Your task is to retype, exactly, the line containing "Jump to the chapter 1 folder breadcrumb" and every later line through the end of the listing, with pictures omitted.

DATA EXTRACT:
--- START ---
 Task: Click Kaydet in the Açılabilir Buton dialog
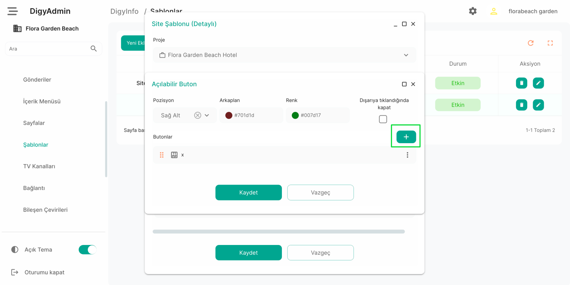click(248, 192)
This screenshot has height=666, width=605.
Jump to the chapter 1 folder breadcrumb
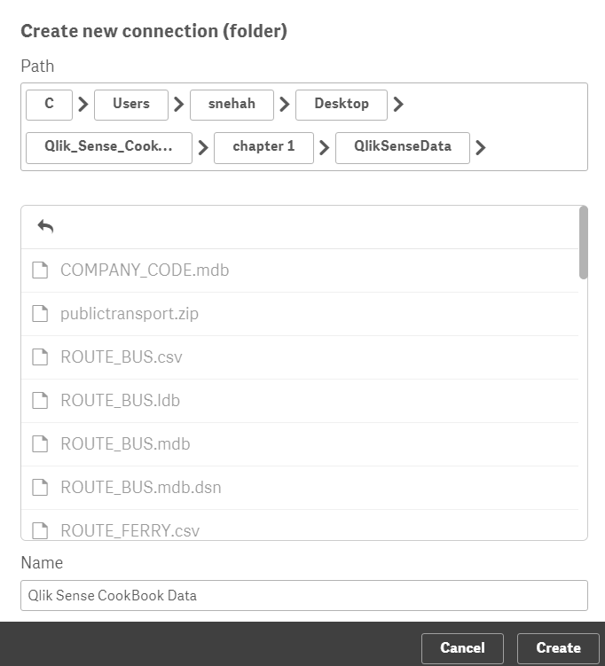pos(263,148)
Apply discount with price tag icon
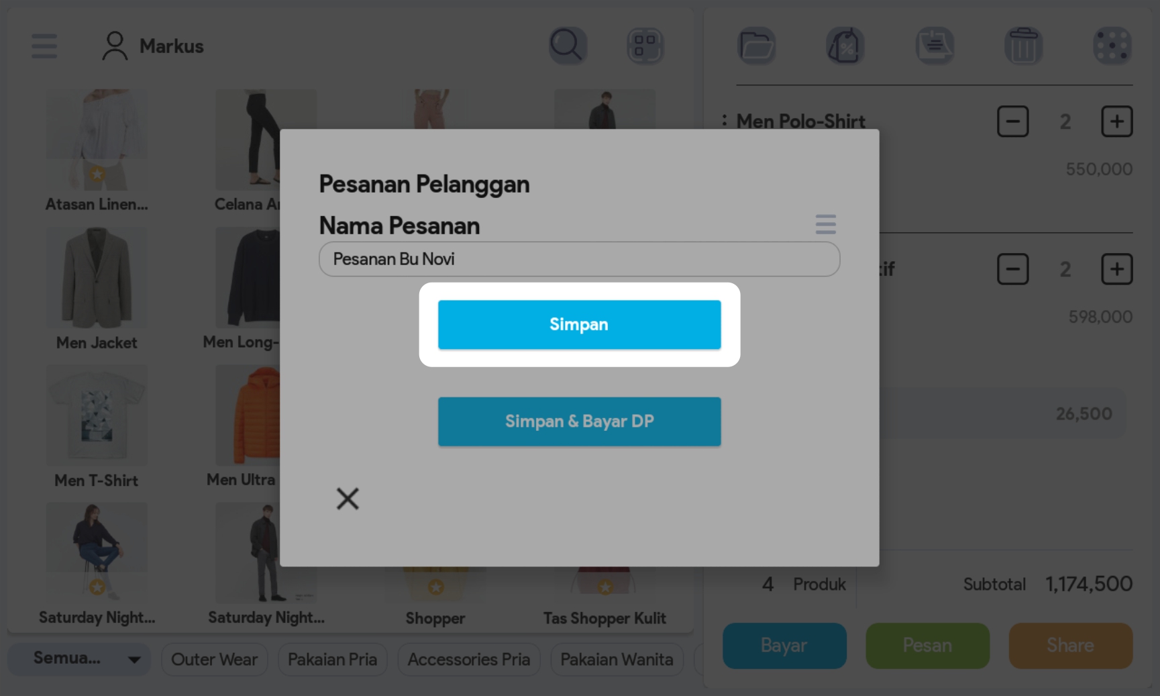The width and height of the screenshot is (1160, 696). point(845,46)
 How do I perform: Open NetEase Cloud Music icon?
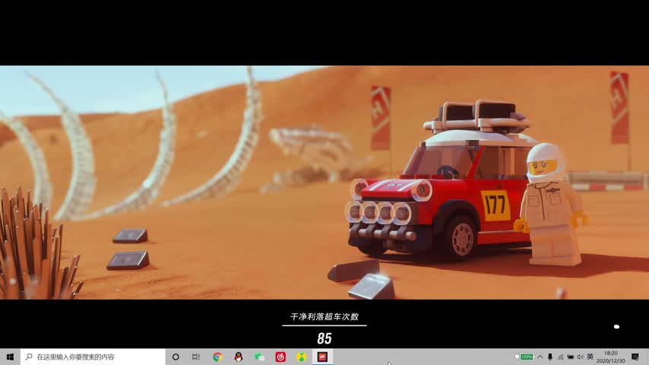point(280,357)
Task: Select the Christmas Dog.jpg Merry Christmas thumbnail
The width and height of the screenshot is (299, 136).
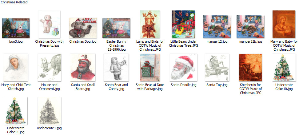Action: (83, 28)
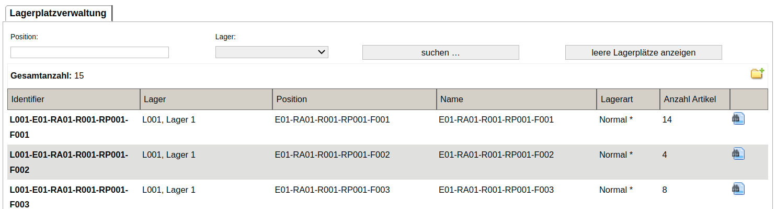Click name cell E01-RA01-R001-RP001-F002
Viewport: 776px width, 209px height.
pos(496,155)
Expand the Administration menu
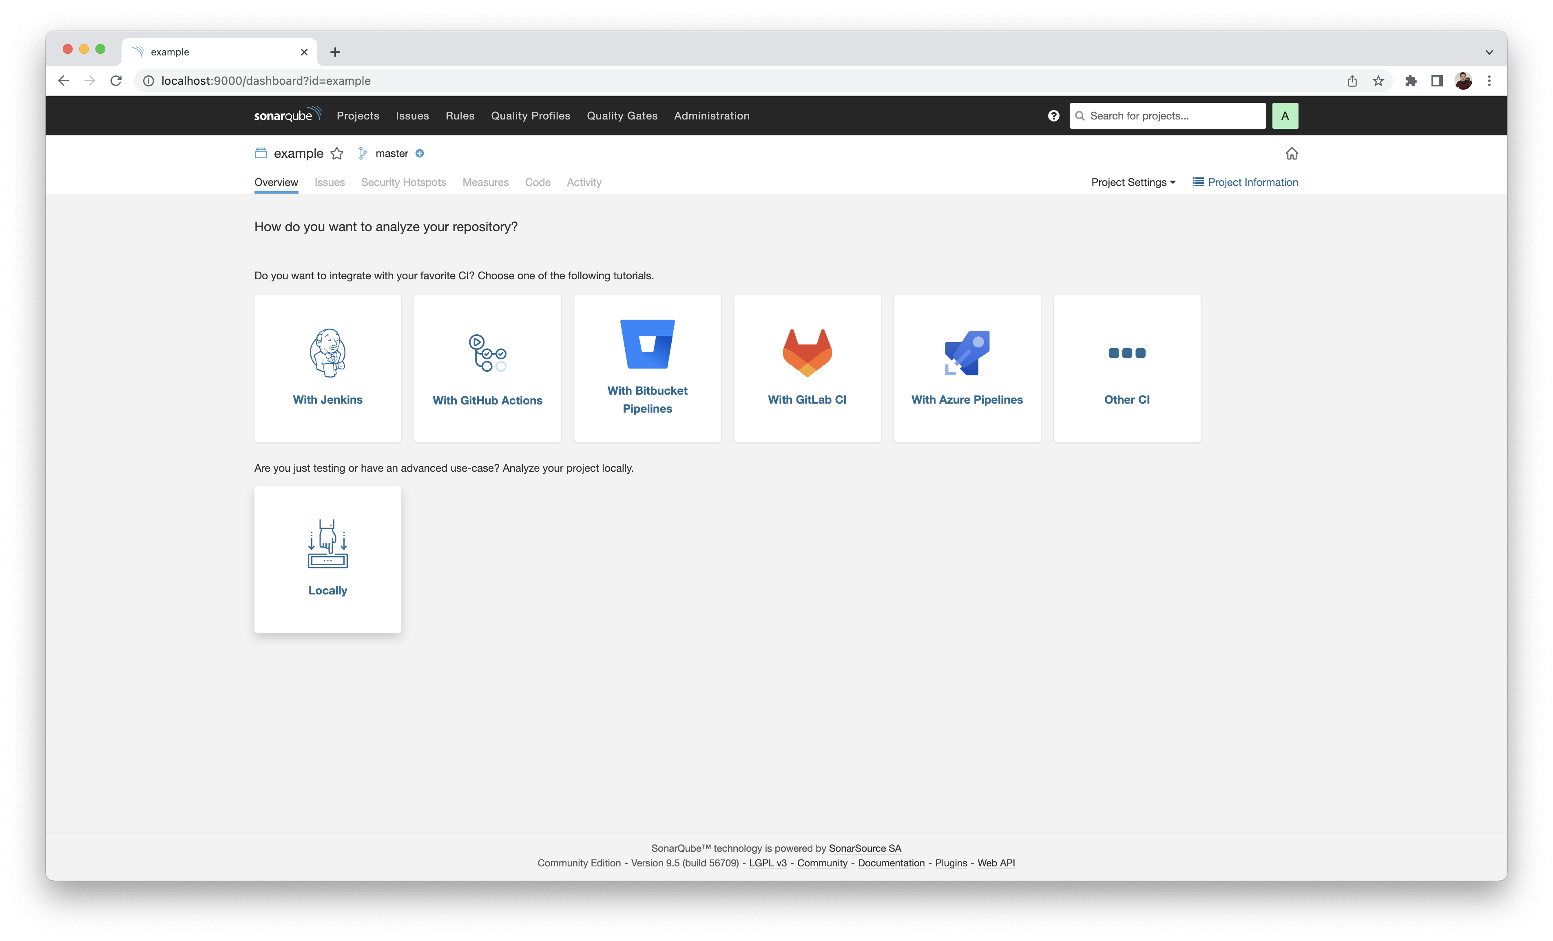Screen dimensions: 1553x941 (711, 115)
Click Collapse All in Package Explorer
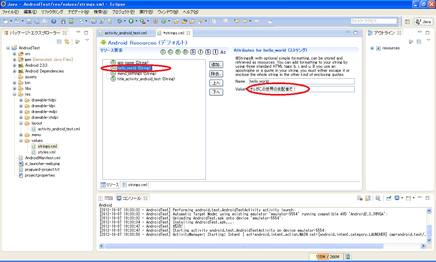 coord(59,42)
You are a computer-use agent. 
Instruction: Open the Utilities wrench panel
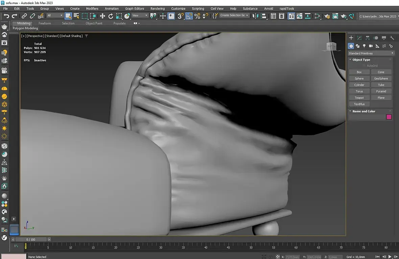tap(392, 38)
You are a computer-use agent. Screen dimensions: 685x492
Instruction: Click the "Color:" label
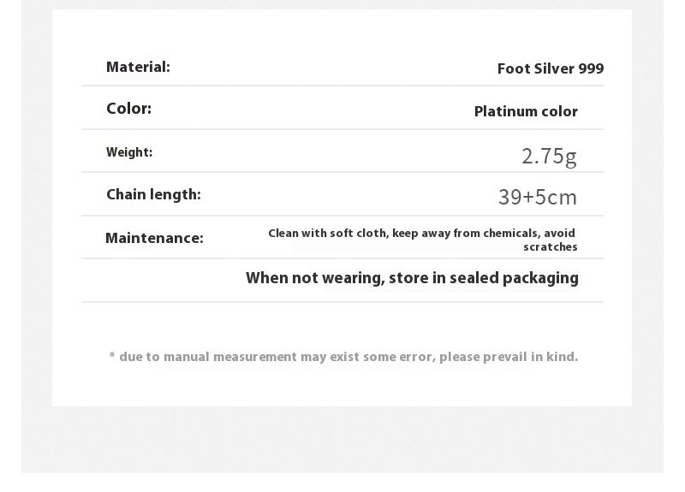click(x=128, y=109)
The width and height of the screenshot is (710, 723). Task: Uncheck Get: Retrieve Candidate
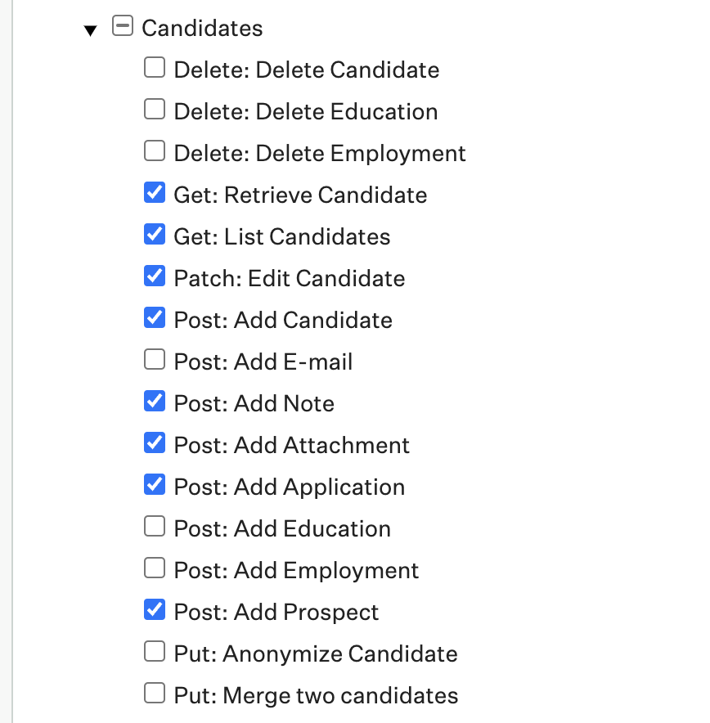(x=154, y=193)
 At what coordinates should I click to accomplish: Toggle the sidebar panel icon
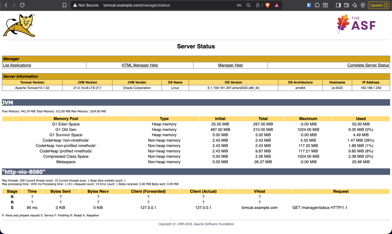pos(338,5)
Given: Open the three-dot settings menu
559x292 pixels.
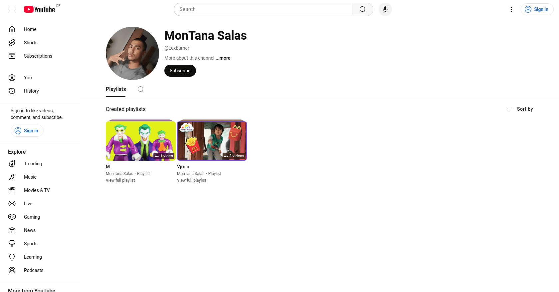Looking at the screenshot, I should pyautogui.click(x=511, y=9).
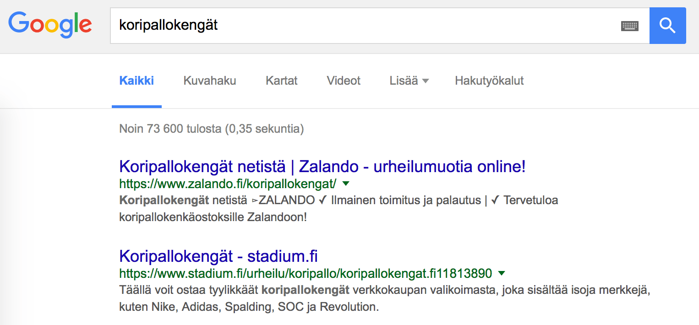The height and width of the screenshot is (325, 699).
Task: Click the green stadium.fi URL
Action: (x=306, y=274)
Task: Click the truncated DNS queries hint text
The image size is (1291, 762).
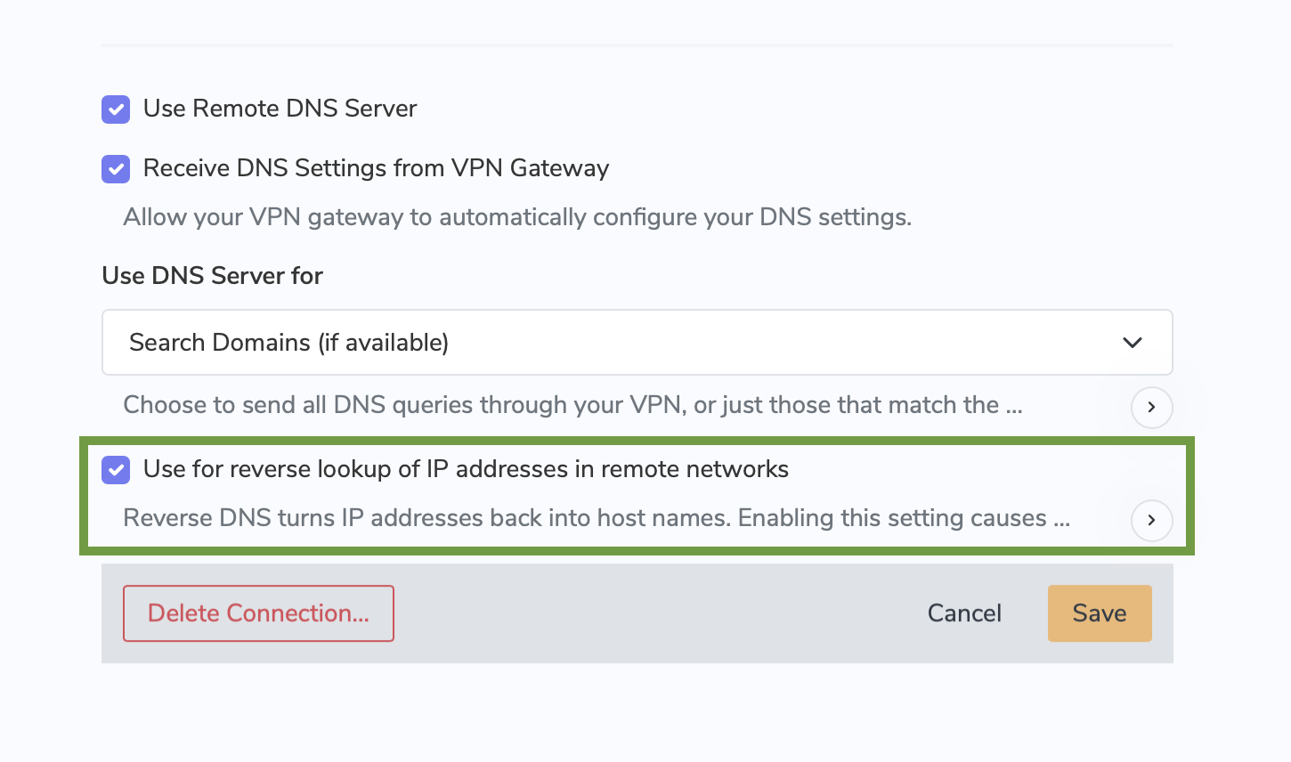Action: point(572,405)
--- END ---
ANSWER SPACE:
Jump to the chapter 1 folder breadcrumb
pos(263,148)
Apply discount with price tag icon
The width and height of the screenshot is (1160, 696). point(845,46)
 How do I perform: Open NetEase Cloud Music icon?
point(280,357)
Task: Select the Christmas Dog.jpg Merry Christmas thumbnail
The width and height of the screenshot is (299, 136).
Action: (83, 28)
Click name cell E01-RA01-R001-RP001-F002
Viewport: 776px width, 209px height.
pos(496,155)
Expand the Administration menu
Screen dimensions: 1553x941 (711, 115)
Click Collapse All in Package Explorer
 coord(59,42)
You are a computer-use agent. 
Instruction: Open the Utilities wrench panel
tap(392, 38)
You are a computer-use agent. Screen dimensions: 685x492
Instruction: Click the "Color:" label
click(x=128, y=109)
The width and height of the screenshot is (710, 723). Task: Uncheck Get: Retrieve Candidate
(x=154, y=193)
 At what coordinates should I click to accomplish: Toggle the sidebar panel icon
pos(338,5)
Given: Open the three-dot settings menu
559x292 pixels.
Looking at the screenshot, I should pyautogui.click(x=511, y=9).
The height and width of the screenshot is (325, 699).
Task: Click the green stadium.fi URL
Action: (x=306, y=274)
Task: Click the truncated DNS queries hint text
The image size is (1291, 762).
Action: point(572,405)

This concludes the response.